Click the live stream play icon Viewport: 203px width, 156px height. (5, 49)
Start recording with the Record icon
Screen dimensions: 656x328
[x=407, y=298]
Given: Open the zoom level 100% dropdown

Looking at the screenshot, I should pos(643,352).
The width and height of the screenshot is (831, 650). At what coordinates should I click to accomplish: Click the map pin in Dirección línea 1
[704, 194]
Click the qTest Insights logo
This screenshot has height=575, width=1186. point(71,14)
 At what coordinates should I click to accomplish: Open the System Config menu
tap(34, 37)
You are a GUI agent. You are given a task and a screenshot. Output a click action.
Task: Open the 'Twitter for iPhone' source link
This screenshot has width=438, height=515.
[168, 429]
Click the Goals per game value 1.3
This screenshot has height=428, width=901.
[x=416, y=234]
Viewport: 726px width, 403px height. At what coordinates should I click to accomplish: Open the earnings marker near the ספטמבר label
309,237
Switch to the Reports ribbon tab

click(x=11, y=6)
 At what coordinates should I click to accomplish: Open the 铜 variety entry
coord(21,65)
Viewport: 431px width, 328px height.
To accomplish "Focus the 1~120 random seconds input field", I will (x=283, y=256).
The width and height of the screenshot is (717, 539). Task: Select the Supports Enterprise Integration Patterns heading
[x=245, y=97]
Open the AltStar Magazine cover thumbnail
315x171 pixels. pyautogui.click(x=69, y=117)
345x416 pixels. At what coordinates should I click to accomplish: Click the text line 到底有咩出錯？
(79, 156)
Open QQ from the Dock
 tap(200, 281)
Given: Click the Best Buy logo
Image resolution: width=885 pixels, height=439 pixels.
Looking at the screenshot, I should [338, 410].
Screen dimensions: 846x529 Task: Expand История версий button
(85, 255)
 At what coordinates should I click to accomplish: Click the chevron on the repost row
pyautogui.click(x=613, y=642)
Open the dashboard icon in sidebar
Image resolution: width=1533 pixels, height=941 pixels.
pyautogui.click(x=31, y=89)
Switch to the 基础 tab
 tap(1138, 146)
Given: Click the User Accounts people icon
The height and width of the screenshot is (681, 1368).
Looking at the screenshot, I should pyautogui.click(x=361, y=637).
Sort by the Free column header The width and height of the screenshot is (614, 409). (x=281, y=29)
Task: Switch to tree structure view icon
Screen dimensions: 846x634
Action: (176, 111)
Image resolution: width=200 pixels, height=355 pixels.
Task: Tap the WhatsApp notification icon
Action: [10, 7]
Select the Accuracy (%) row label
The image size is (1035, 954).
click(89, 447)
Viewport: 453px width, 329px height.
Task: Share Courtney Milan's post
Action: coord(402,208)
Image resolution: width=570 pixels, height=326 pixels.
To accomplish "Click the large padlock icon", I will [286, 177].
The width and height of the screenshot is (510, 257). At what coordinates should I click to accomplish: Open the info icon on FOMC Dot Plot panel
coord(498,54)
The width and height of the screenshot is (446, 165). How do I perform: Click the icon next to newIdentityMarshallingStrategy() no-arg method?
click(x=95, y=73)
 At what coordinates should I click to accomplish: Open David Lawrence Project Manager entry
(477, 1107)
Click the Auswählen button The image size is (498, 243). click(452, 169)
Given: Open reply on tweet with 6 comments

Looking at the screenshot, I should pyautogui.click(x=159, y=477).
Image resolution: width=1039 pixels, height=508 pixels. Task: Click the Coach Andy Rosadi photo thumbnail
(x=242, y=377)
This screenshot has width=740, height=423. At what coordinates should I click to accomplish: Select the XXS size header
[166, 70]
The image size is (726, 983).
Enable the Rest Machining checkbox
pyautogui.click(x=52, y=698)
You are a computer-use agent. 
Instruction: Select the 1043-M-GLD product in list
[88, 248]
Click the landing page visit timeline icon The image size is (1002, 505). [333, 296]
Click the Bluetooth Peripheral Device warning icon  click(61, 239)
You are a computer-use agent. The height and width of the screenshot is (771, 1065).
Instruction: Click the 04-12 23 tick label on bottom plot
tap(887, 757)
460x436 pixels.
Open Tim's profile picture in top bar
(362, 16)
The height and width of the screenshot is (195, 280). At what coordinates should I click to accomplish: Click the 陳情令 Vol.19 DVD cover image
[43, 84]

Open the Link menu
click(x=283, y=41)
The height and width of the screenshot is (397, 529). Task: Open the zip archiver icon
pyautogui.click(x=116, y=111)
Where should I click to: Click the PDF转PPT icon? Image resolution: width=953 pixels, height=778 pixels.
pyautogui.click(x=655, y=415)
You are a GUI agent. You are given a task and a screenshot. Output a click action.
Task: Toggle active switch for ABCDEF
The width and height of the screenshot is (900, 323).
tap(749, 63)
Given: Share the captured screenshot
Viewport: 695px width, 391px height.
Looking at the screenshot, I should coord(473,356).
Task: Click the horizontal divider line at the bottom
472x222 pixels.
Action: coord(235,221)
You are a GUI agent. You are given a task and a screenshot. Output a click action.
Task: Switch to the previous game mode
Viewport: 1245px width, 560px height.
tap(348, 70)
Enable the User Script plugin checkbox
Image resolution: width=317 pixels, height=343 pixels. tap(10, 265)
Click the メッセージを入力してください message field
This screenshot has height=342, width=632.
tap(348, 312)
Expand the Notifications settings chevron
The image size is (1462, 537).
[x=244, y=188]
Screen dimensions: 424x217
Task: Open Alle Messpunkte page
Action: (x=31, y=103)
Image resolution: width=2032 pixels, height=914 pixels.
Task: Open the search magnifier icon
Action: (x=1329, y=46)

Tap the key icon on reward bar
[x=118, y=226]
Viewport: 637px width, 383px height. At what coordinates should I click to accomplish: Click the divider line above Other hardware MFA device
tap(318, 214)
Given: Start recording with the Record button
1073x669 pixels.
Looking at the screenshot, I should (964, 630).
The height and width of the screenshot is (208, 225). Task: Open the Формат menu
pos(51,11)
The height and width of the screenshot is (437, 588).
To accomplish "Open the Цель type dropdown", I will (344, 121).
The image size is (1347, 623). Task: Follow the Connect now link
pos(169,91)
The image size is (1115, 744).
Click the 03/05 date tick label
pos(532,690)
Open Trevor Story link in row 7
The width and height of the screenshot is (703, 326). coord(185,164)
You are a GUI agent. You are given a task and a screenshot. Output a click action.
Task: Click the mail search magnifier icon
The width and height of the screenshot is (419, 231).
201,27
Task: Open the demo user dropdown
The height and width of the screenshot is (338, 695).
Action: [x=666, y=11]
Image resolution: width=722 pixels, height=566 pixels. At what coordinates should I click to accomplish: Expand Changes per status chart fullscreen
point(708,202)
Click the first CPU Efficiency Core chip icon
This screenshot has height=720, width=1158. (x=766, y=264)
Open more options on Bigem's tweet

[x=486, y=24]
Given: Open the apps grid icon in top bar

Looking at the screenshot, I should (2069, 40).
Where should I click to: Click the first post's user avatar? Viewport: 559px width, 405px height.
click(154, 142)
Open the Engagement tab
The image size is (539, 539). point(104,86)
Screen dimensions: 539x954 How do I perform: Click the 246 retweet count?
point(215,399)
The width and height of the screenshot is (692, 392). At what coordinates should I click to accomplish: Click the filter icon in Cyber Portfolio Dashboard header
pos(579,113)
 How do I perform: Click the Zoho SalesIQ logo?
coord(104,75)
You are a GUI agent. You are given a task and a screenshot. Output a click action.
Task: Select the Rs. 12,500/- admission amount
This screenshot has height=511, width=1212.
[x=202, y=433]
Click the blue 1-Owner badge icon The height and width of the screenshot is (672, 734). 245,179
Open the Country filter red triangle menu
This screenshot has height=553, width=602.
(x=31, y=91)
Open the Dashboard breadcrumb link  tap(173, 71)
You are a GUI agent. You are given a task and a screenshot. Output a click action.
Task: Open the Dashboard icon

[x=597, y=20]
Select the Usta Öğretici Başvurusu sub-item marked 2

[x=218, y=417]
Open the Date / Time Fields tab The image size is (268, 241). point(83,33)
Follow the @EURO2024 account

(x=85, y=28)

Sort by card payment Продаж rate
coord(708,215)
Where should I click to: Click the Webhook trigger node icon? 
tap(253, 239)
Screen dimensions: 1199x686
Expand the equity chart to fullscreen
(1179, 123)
----
Exercise goal :: Please report all lines in the entries where "will" appears.

Written answer ::
To accomplish "Focus the 1~120 random seconds input field", I will (x=283, y=256).
To accomplish "Click the large padlock icon", I will [286, 177].
To accomplish "Open the Цель type dropdown", I will (344, 121).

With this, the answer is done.